John Keats biopic wins romantic hearts
October 15, 2009
After a week filled with rotten meat, cold weather and sniffles, it was clear that a new film review was in desperate need. Something that would lift not only me, but also perhaps my inadequate chemistry skills out of the Debbie Downer we were stuck in. Should I see a comedy? My skepticism after last week with the so-called ‘comedic’ world of the disgusting and unnatural told me to do otherwise.
Maybe action? While usually I’m all for it, this week’s moody blues didn’t exactly put me in a smash and grab kind of mood. No, what I truly wanted for this week’s review was to simply enjoy myself and to forget about the week I had just had. Well Falcons, I got lucky. Better than that, I got just what I wanted.

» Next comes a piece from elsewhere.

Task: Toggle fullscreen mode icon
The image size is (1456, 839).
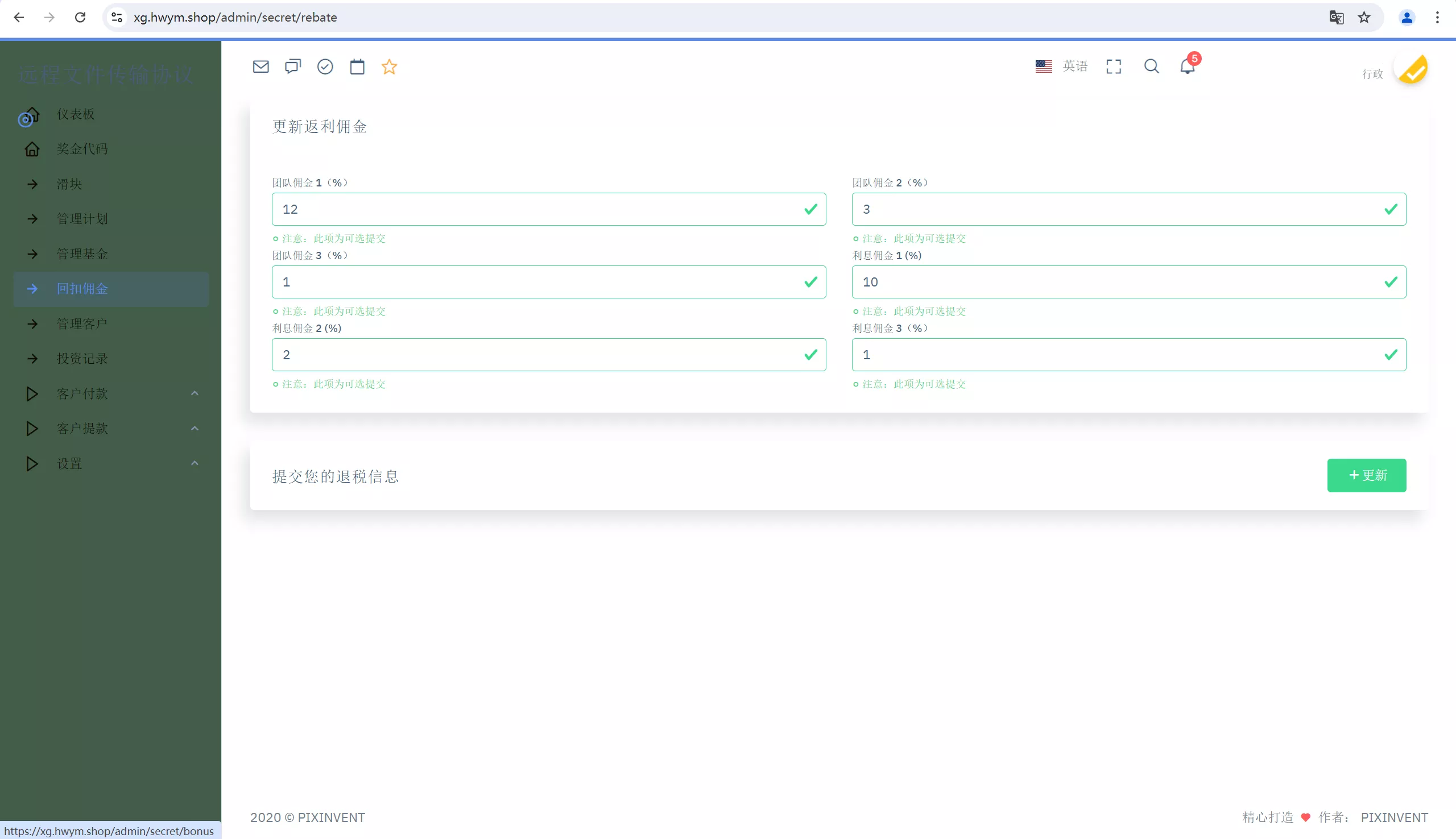Action: tap(1114, 67)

Who knew Jane Campion was all I needed?
Through her own writing and direction, the film “Bright Star” examines the lives and tragic romance of poet John Keats (Ben Whishaw) and his love Fanny Brawn (Abbie Cornish). For all the men reading my review this week, I apologize. I know I’m setting you up for a chick flick that your girlfriend insists you see, but trust me, not only will you gain brownie points with her, but also with your respective
English teachers. A period piece, its setting is the 19th-century English countryside where Miss Brawn and her family are introduced to the very young, very poor poet and his writing companion. As the
Brawn family moves closer to the writers, love emerges between the eldest daughter Fanny and John Keats. Along with conflicts of social class, wealth, and friendship, the story follows the poet’s evolution as a writer through his work, his love, and the turmoil that both can bring to a young man of the time.
While certainly not fast-moving or dramatic to the degree we are used to by today’s standards, what sets this enjoyable and refreshing movie apart is its symbolism, which can be seen throughout in the context of its format. The film is reminiscent of Keats’s slow moving poetry (much like the era), which is inflected with the thoughts and emotions of a classical theme. The characters too, are much like his poems: slow to progress but eventually very charged, sparking connections to the audience. Scenes between Keats and Fanny are filled with a deep sense of sensuality instead of sexuality. Indeed, instead of the blatant ripping of bodices or tearing of shirts, passion is portrayed through the simple nature of touch, something that’s not often captured on film despite the act’s ease and elegance.
Because of this beautiful way that Campion ties the lovers together, one could say that “Bright Star” is more of an artistic piece than a blockbuster, though don’t let that dissuade you. While those of a more artistic background might admire the film for these qualities, I believe anyone can appreciate it for the story behind it.
All in all, this film has been a perfect way to end a less than perfect week. While the sniffles still abound, the cold has actually brought the first snow, and I can’t help but smile, for something bright has warmed my heart.
Katie Heaton is a student at the University of Wisconsin-River Falls.